Meïla, chapitre 5, michna 4. Jusqu'ici, notre chapitre traitait de la meïla provoquée par le fait de tirer profit du hekdech. Notre michna ouvre une seconde porte vers le même interdit : une meïla réalisée non pas en jouissant de l'objet, mais en le faisant passer dans la propriété d'un autre.
« Natal éven o kora chel hekdech » : imaginons un responsable du Beit Hamikdach dont la charge inclut les biens du hekdech. Il prend une pierre ou une poutre appartenant au hekdech et l'emporte chez lui. Est-il pour autant coupable de meïla ? La michna tranche : « harei zé lo maal », il n'a pas transgressé. La raison est que ces objets se trouvaient déjà sous sa garde ; les déplacer, fût-ce jusqu'à sa propre maison, ne change rien à leur statut.
« Netanah lachavero, hou maal vachavero lo maal. » Tout change dès lors que l'objet passe à un tiers. Puisque c'est lui qui a pris un bien du hekdech pour le placer sous la propriété d'un autre homme, la remise elle-même constitue la meïla, et la responsabilité lui incombe.
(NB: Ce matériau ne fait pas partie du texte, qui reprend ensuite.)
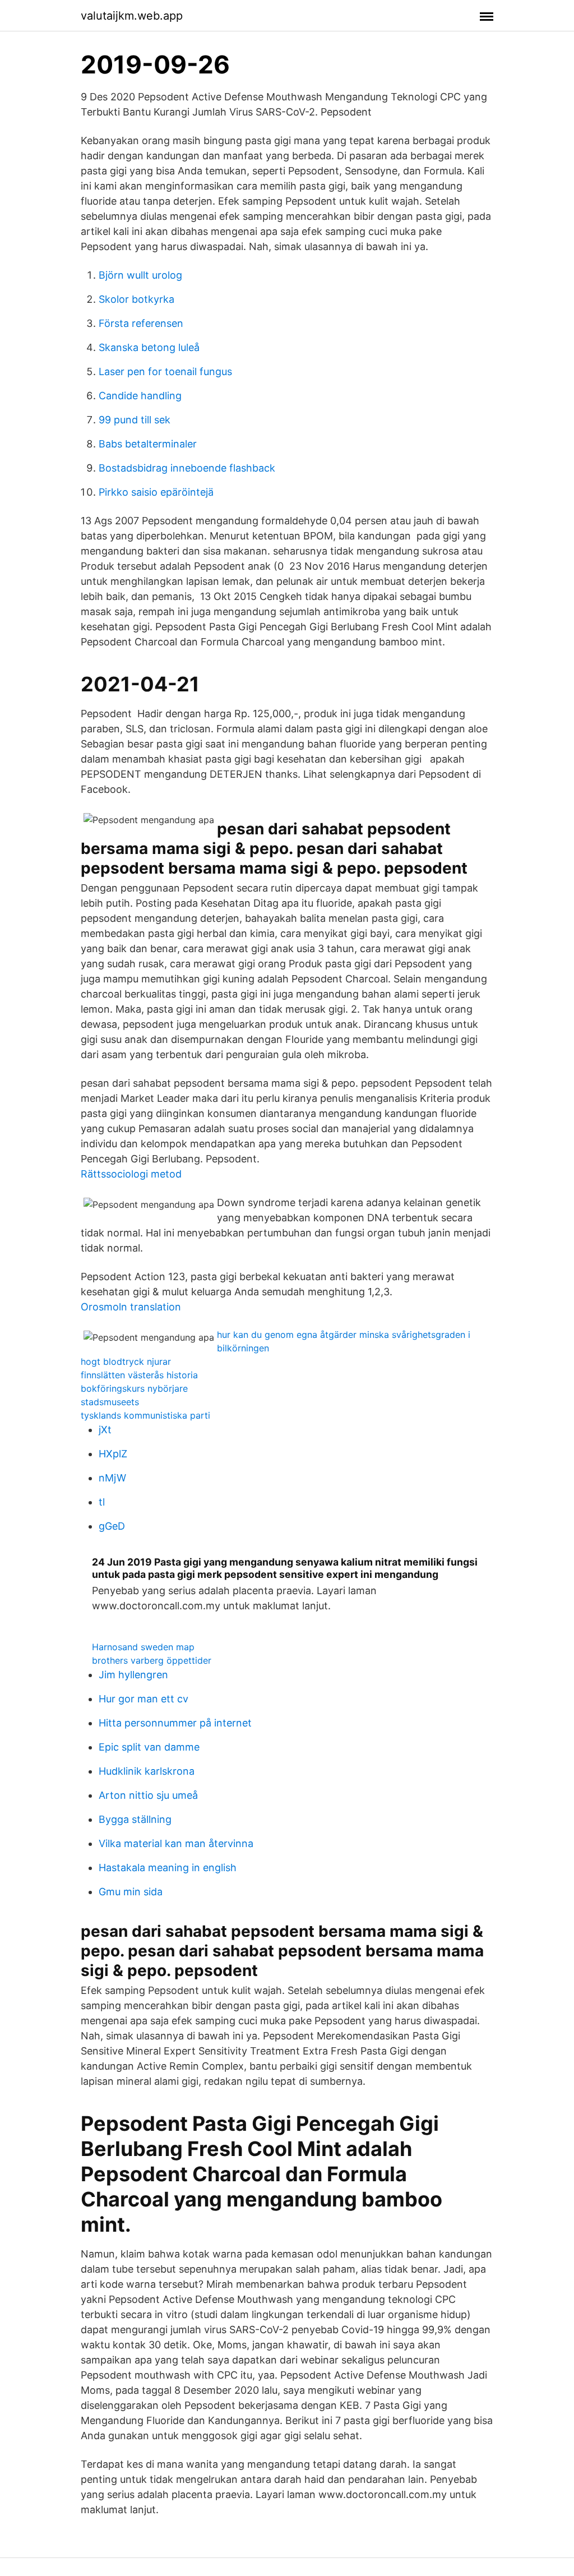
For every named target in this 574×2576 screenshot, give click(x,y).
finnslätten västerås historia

Celui qui reçoit n'en porte aucune. La sainteté a quitté l'objet à l'instant où il a changé de mains ; quel que soit l'usage que le tiers en fera ensuite, il ne reste plus rien de consacré qu'il puisse profaner.
Intégrer du hekdech à une maison
« Benaah betoch beito, harei zé lo maal ad chéyadour tachteha bechavé perouta. » Le même ouvrier prend maintenant cette pierre ou cette poutre et l'intègre à sa maison, en la plaçant au-dessus de lui. Le simple fait de l'y mettre ne constitue pas encore une meïla. La construction seule ne lui a rien rapporté. Ce n'est qu'au moment où il habite effectivement en dessous et en tire un bénéfice d'une valeur de perouta que la meïla prend effet.
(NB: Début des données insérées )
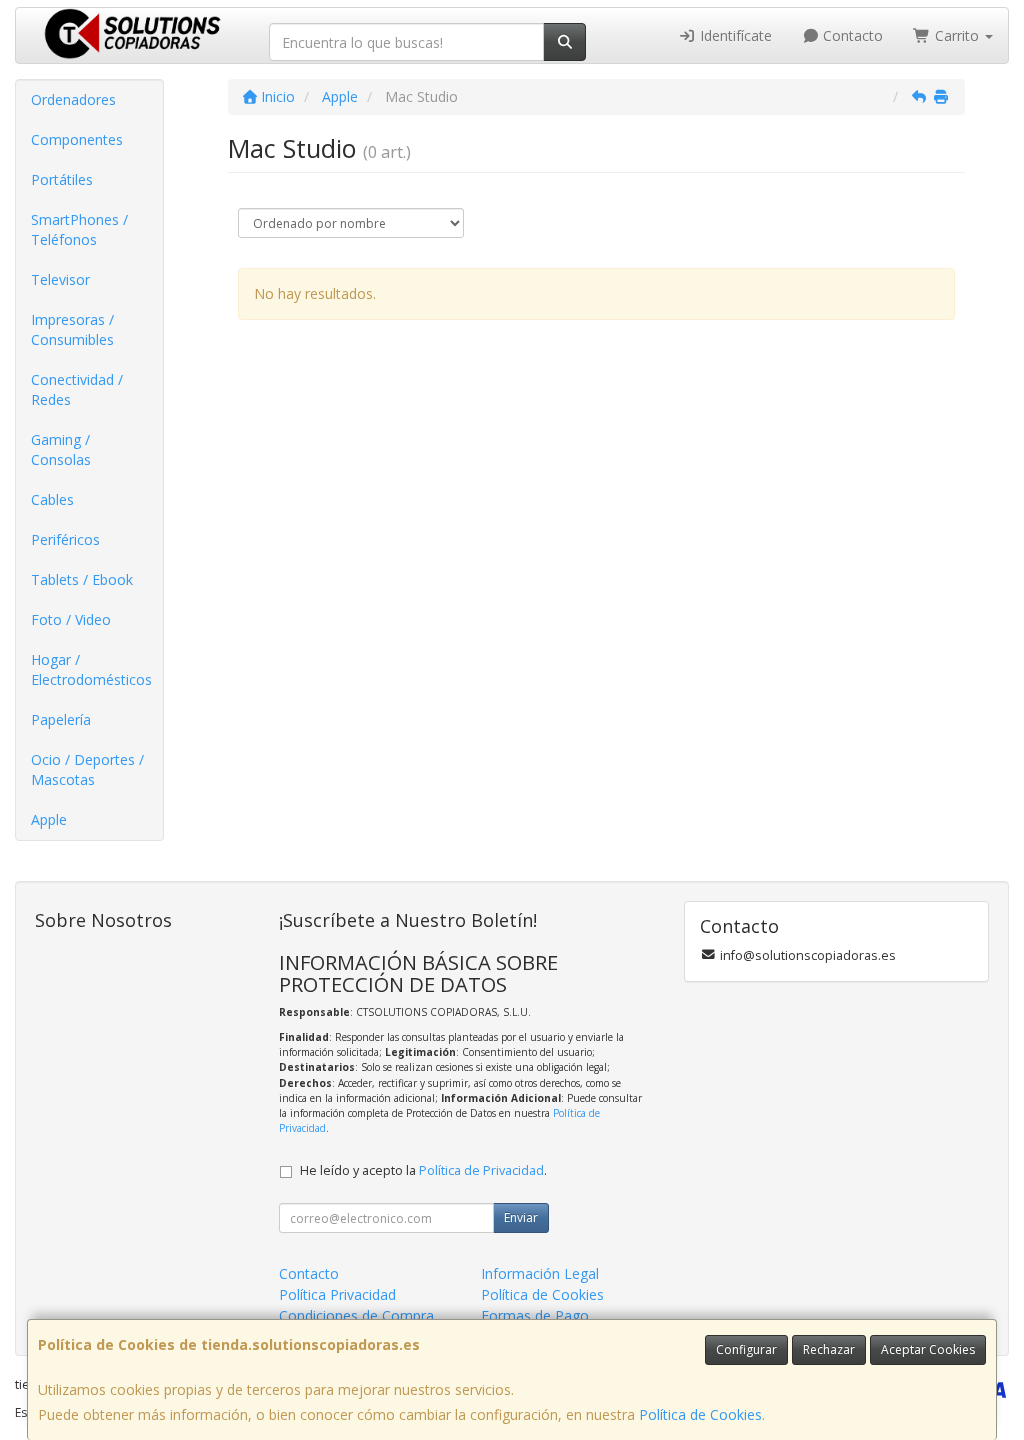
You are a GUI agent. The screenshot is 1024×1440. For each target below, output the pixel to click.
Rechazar (829, 1349)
Le cas décrit par la michna est celui où la pierre ou la poutre est posée au-dessus d'une ouverture dans le toit, protégeant la maison de la pluie. L'objet sert de couverture, et le bénéfice se réalise dans l'habitation, non dans la pose.
En revanche, s'il a intégré la pierre ou la poutre à la structure même de la maison, et non comme couverture au-dessus d'un espace ouvert, il a commis une meïla immédiatement. Faire d'un matériau du hekdech une partie du corps de son propre bâtiment est en soi un bénéfice, et aucun délai n'est requis. Ainsi, lorsque nous avons dit que l'acte de construire n'entraîne pas de responsabilité, cela vise précisément le cas d'une couverture ; l'intégration à la structure relève d'une tout autre situation.
Une perouta de hekdech
L'argent suit exactement la même règle. « Natal perouta chel hekdech » : un homme chargé des fonds du hekdech emporte une perouta chez lui. À ce sujet, la michna déclare de nouveau « harei zé lo maal ». Ramasser la pièce et la transporter n'engendre aucune meïla, car elle était déjà sous sa garde et son lien avec le hekdech demeure intact.
« Netanah lachavero, hou maal vachavero lo maal. » Dès qu'il transfère cette pièce dans la propriété d'un autre, c'est lui qui a transgressé la meïla, et non son compagnon, exactement comme dans le cas de la pierre et de la poutre. La sainteté de la pièce l'a quittée au moment de la remise.
Payer avec une pièce de hekdech
La michna aborde à présent le cas d'une pièce de hekdech utilisée, par erreur, pour payer un service. « Netanah laBalan, af al pi chélo rachatz, maal. » Il donne la perouta au préposé des bains comme prix du bain. Bien qu'il ne se soit pas encore baigné, la meïla a déjà eu lieu. Le passage de la pièce dans la propriété du préposé constitue en lui-même la transgression, qu'un service ait été rendu ou non.
Pourquoi la transaction est-elle achevée si tôt ? « Chéhou omer lo : harei merchatz petoucha, hikanes ourchatz. » Le préposé lui dit : les bains sont ouverts devant toi, entre et baigne-toi. Il ne reste rien à faire de la part du préposé. Le paiement achète le droit d'utiliser une installation déjà prête et disponible ; l'affaire se conclut donc à l'instant où la perouta change de mains, et avec elle survient la meïla.
Comparons cela à un service qui exige une prestation active. Supposons qu'il paie un barbier avec une perouta de hekdech avant de se faire couper les cheveux. Le barbier doit encore accomplir le travail ; son labeur est la substance même de la transaction. Dans un tel cas, l'affaire n'est conclue qu'au moment où le service est effectivement rendu, et la meïla ne prend effet qu'à cet instant.